Ce que je constate, malheureusement, Monsieur le Professeur, c'est qu'au fil du temps, il est de plus en plus difficile de pouvoir discuter, même dans des circonstances extrêmement difficiles. La logique de la consultation a été perdue. La logique même du compromis en tant que valeur susceptible de produire des résultats. Nous l'avons vu avec trop d'insistance en Ukraine. Nous l'avons vu, malheureusement, dans le cas du Caucase du Sud, en Arménie et en Azerbaïdjan. Nous le voyons malheureusement avec des conséquences très importantes qui ne sont pas visibles, parce que nous pensons qu'elles ne font pas partie de notre propre voisinage, en Afrique subsaharienne et au Sahel. Et maintenant au Moyen-Orient, avec les extrêmes qui conduisent à une situation qui n'a rien à voir avec l'application effective du droit international.
Dans ces circonstances, un dialogue académique avec un contenu substantiel serait donc d’une grande contribution. Je pense que la logique des abstractions théoriques est maintenant quelque chose que nous pouvons avoir sur la table, mais ce n'est pas le plus important, ni le principal. La chose la plus importante est de pouvoir imposer des solutions créatives, des propositions créatives, la nécessité d'une pause humanitaire et d'une assistance aussi large et continue que possible pour les civils affectés.
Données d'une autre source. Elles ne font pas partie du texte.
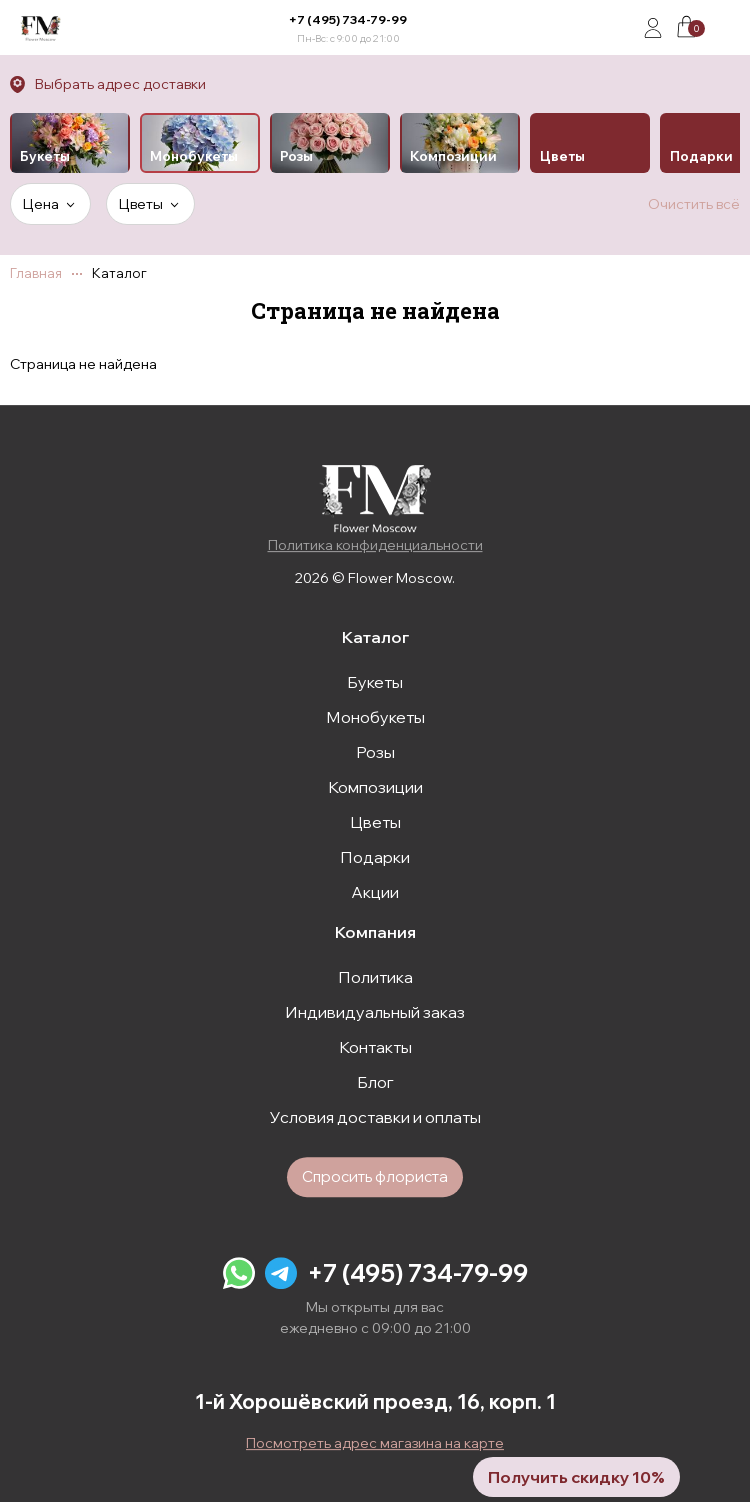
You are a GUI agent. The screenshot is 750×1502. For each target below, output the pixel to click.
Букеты (375, 682)
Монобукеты (375, 717)
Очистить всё (694, 204)
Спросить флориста (375, 1176)
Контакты (375, 1047)
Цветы (375, 822)
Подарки (375, 857)
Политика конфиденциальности (375, 545)
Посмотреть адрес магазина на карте (375, 1443)
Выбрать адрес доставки (120, 84)
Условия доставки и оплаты (375, 1117)
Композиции (375, 787)
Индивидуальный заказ (375, 1012)
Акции (375, 892)
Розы (375, 752)
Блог (375, 1082)
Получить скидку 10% (576, 1477)
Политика (375, 977)
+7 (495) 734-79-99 (348, 19)
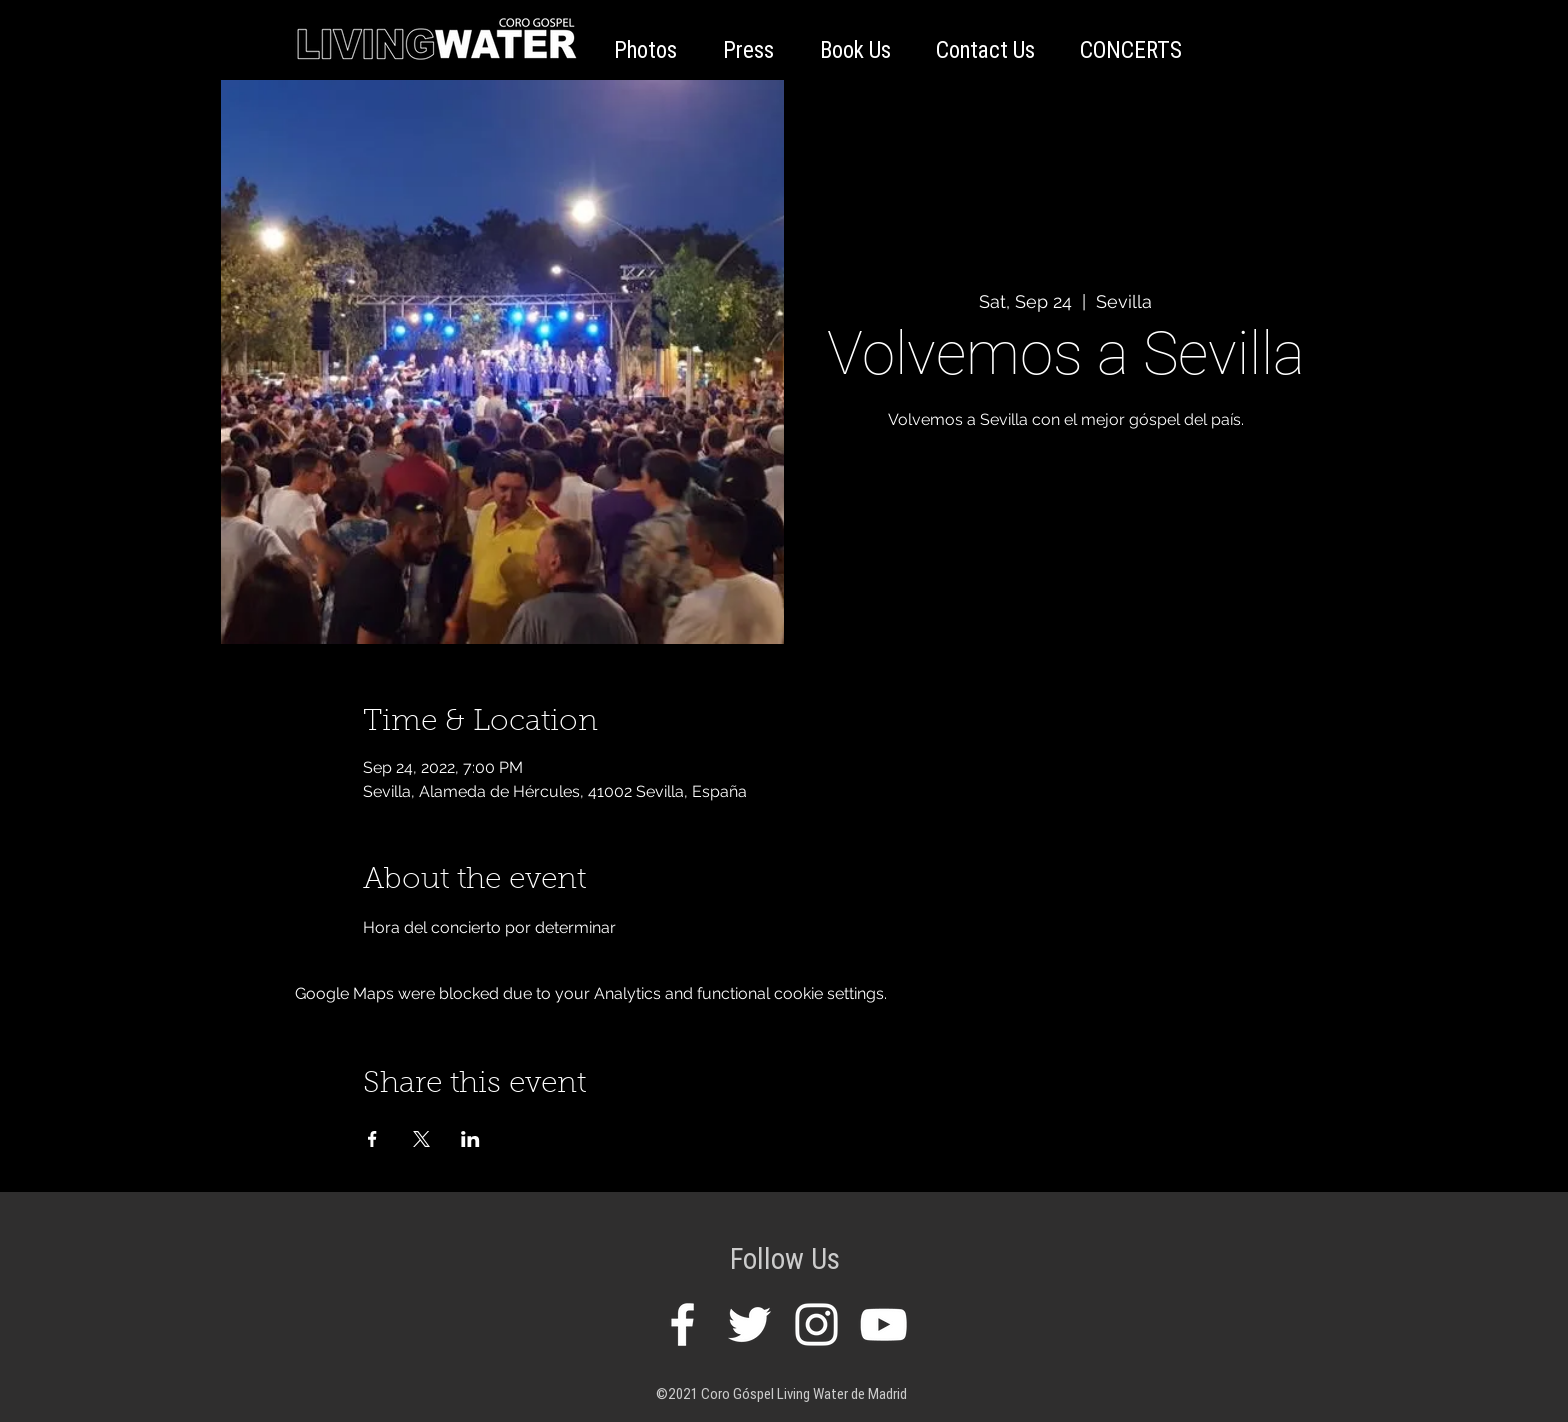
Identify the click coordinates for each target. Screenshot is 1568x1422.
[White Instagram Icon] (816, 1324)
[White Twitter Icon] (749, 1324)
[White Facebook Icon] (682, 1324)
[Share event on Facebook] (372, 1139)
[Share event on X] (421, 1139)
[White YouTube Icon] (883, 1324)
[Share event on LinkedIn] (470, 1139)
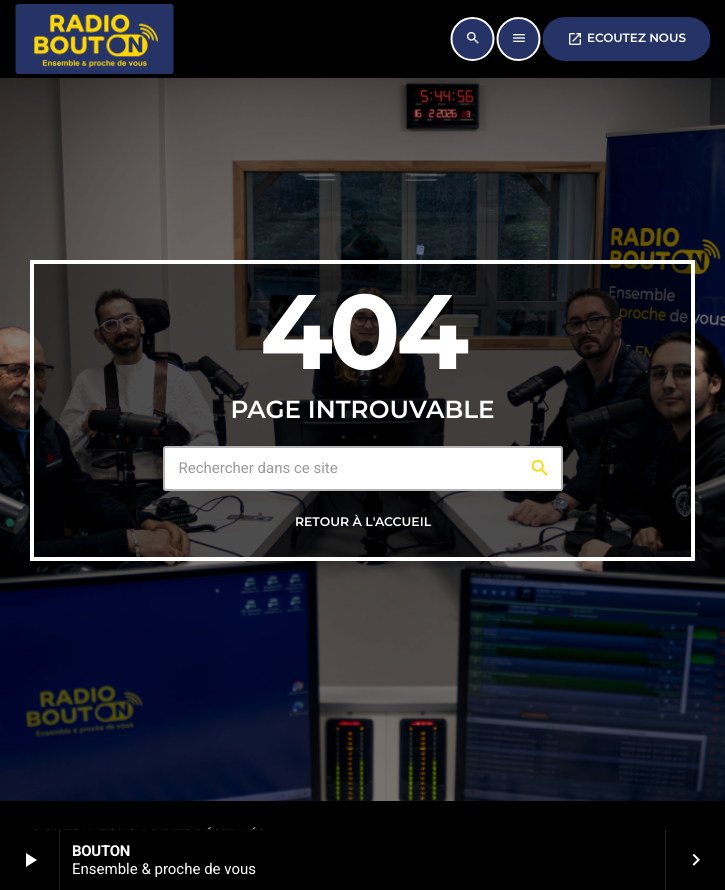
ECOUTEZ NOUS (626, 39)
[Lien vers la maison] (94, 39)
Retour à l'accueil (363, 522)
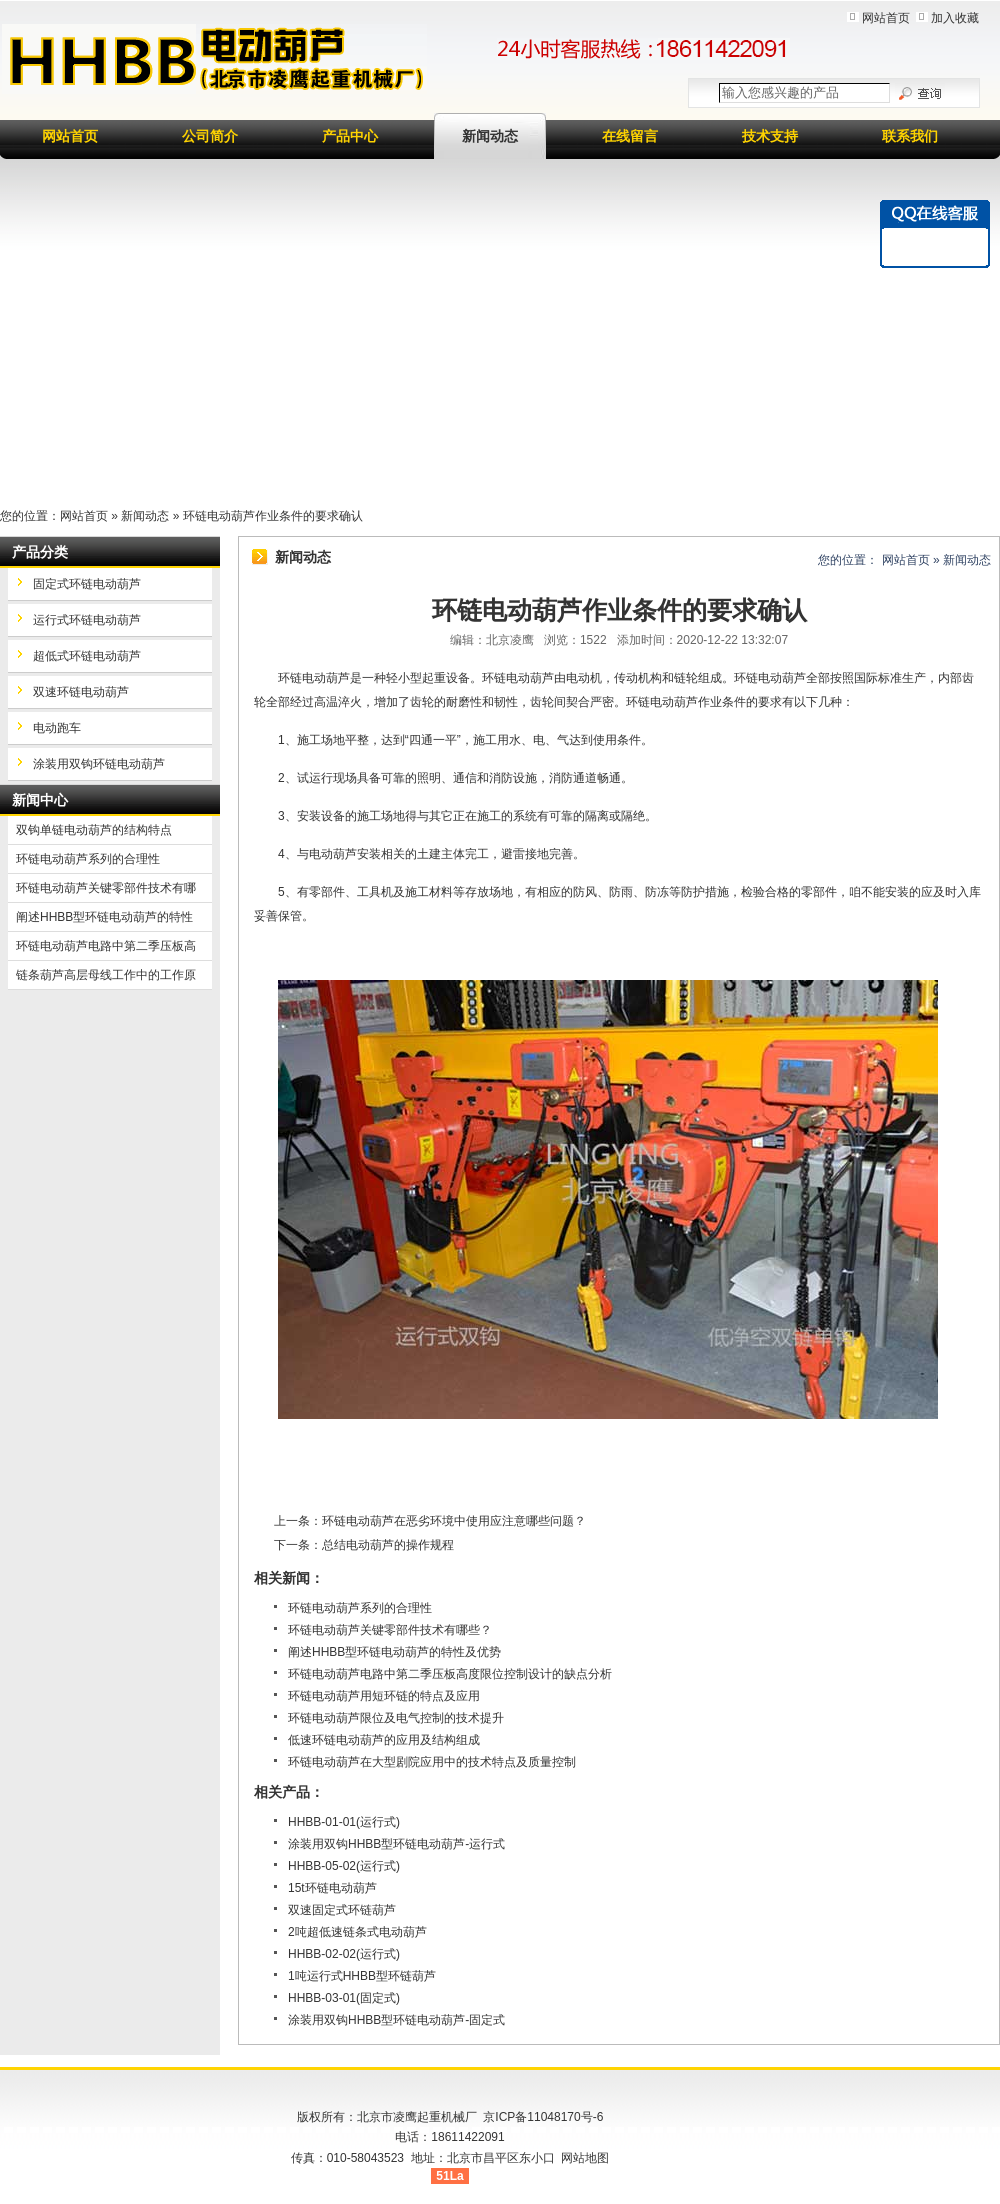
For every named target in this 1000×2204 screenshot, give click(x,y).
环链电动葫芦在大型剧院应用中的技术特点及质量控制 (432, 1762)
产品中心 (350, 136)
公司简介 (210, 136)
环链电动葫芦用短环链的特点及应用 (384, 1696)
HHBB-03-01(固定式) (344, 1998)
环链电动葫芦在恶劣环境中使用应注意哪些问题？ (454, 1521)
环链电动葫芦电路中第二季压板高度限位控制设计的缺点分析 (450, 1674)
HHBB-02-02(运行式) (344, 1954)
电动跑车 (57, 728)
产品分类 (40, 552)
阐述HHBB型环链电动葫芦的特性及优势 (394, 1652)
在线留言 (630, 136)
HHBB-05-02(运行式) (344, 1866)
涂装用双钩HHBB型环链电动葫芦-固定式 (396, 2020)
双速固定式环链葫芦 (342, 1910)
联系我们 (910, 136)
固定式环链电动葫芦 (87, 584)
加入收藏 (955, 18)
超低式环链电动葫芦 (87, 656)
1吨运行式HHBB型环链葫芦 (362, 1976)
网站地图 (585, 2158)
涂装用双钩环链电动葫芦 (99, 764)
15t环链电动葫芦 (332, 1888)
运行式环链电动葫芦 (87, 620)
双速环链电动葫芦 (81, 692)
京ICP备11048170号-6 (543, 2117)
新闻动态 (490, 136)
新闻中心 (40, 800)
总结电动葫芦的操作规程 (388, 1545)
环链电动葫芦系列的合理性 (360, 1608)
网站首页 (886, 18)
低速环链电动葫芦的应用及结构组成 (384, 1740)
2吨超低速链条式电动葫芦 (357, 1932)
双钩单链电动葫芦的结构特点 (94, 830)
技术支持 (770, 136)
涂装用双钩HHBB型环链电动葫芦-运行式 (396, 1844)
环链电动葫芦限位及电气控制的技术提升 (396, 1718)
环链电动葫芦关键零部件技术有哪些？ (390, 1630)
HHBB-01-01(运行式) (344, 1822)
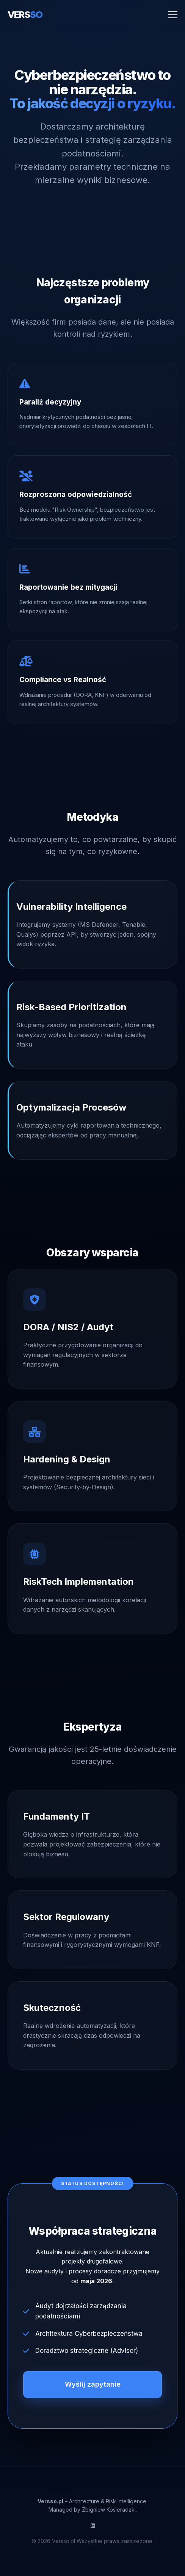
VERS (25, 14)
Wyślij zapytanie (93, 2384)
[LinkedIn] (93, 2526)
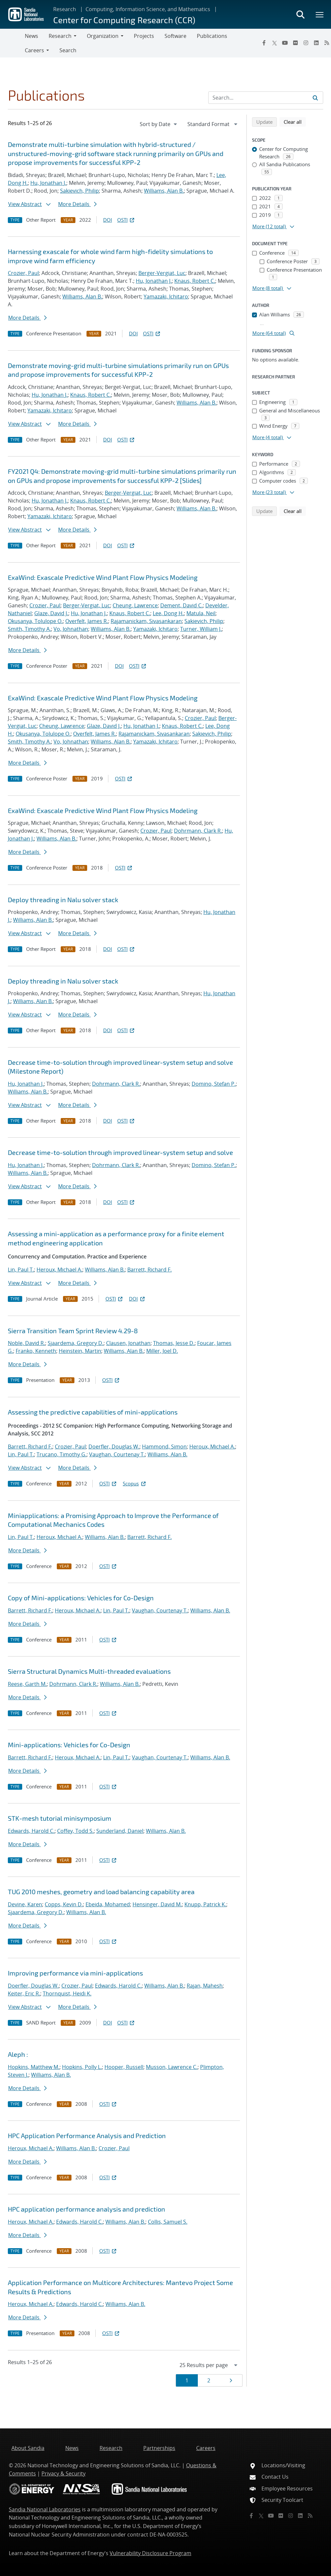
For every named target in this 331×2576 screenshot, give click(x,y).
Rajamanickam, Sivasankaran (146, 621)
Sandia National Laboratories (45, 2509)
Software (175, 36)
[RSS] (310, 2515)
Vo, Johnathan (71, 628)
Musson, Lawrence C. (171, 2067)
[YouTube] (285, 43)
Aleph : (18, 2054)
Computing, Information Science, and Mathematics (148, 9)
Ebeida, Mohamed (108, 1904)
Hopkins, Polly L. (82, 2067)
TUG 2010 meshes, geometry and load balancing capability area (101, 1892)
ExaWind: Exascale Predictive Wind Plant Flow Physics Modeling (102, 577)
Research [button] (60, 36)
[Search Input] (265, 97)
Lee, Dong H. (168, 613)
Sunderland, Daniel (119, 1830)
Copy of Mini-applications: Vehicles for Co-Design (81, 1598)
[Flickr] (295, 43)
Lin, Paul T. (21, 1269)
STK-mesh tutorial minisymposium (59, 1818)
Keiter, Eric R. (24, 1993)
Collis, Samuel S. (167, 2221)
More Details (77, 204)
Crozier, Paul (23, 273)
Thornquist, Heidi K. (67, 1993)
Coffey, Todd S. (75, 1830)
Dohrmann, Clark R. (198, 830)
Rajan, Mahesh (205, 1985)
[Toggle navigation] (12, 43)
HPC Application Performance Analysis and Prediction (87, 2135)
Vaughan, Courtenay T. (117, 1454)
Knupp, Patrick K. (205, 1904)
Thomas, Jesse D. (174, 1343)
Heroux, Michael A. (59, 1269)
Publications (212, 36)
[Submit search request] (315, 97)
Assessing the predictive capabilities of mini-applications (93, 1412)
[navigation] (159, 124)
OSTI (126, 219)
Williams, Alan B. (164, 190)
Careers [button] (34, 50)
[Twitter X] (274, 43)
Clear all (295, 121)
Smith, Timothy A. (29, 628)
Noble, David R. (26, 1343)
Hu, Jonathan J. (48, 182)
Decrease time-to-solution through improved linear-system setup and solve (120, 1152)
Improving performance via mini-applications (75, 1973)
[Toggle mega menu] (320, 14)
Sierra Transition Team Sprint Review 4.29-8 (73, 1331)
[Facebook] (264, 43)
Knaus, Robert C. (194, 280)
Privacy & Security (63, 2473)
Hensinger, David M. (157, 1904)
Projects (144, 36)
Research (64, 9)
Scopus (135, 1483)
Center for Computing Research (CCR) (124, 20)
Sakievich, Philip (79, 190)
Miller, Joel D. (162, 1350)
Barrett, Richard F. (149, 1269)
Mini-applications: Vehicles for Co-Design (69, 1745)
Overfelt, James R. (86, 621)
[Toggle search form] (300, 14)
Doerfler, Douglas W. (113, 1446)
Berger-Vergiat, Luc (161, 273)
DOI (107, 219)
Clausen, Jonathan (128, 1343)
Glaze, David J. (51, 613)
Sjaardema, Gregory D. (75, 1343)
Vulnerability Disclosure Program (150, 2553)
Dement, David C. (181, 605)
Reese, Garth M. (27, 1684)
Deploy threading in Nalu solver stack (63, 900)
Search (67, 50)
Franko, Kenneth (36, 1350)
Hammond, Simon (164, 1446)
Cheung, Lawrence (135, 605)
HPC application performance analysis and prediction (86, 2209)
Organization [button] (102, 36)
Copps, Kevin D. (64, 1904)
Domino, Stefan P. (214, 1083)
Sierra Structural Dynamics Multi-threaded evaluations (89, 1671)
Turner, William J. (201, 628)
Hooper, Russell (123, 2067)
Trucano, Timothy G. (62, 1454)
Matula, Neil (200, 613)
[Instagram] (306, 43)
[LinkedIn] (316, 43)
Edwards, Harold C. (31, 1830)
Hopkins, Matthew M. (33, 2067)
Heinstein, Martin (80, 1350)
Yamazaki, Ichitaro (166, 296)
C'est dans cet esprit que je souhaite saluer votre conférence et attirer votre attention sur toutes ces préoccupations. Vous savez, nous avions l'habitude d'entendre parler de l'Afrique, du Caucase ou du Moyen-Orient et cela nous semblait extrêmement lointain. Aujourd'hui, toute crise générée au niveau régional a, par définition, une très grande trans-territorialité et les conséquences qui peuvent en découler peuvent être fatales, non seulement pour les voisins proches, mais aussi pour le monde entier.
Je vous souhaite bonne chance dans vos travaux. Tous mes vœux de réussite et je suis très heureux de vous accueillir aujourd'hui au ministère des Affaires étrangères. Merci Monsieur le Professeur.